Metal-organic coordination cages can be assembled from simple building blocks to form a wide range of structure types such as Platonic and Archimedean solids. Such architectures are able to encapsulate a diverse array of molecular guests in the solution state, from both organic and aqueous media. This thesis investigates the application of metal-organic coordination cages in the solid-supported physisorbed and neat liquid states and the host-guest chemistry of the resulting materials. This thesis is divided into three main sections are these are outlined below:

Chapter 1 presents a brief introduction to the history and development of supramolecular chemistry and metal-organic architectures. A particular emphasis is placed on the formation of coordination cages and the factors unpinning their guest encapsulation properties.

Chapter 3, the first research chapter, investigates the adsorption of coordination cages on to alumina supports, via solution depletion, from water and acetonitrile. The adsorbed cages are analysed spectroscopically and their host-guest chemistry is probed via a series of guest displacement experiments under flow conditions. Finally, it is demonstrated that adsorbed cages can be used to store reactive molecular guests for subsequent release and reaction.
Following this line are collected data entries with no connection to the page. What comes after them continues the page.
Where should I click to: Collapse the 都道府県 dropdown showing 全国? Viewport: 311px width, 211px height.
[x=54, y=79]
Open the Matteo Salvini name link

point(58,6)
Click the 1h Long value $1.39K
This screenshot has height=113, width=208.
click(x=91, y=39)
Chapter 4, the second research chapter, presents the current progress towards the development of a new generation of porous liquids based on coordination cage scaffolds peripherally-functionalised with polymer chains. The first section explores the use of a coordination cage ion metathesis reaction in the formation of a cage salt. The second section investigates the effect of the peripheral chain length on the thermal properties of the resulting cage materials.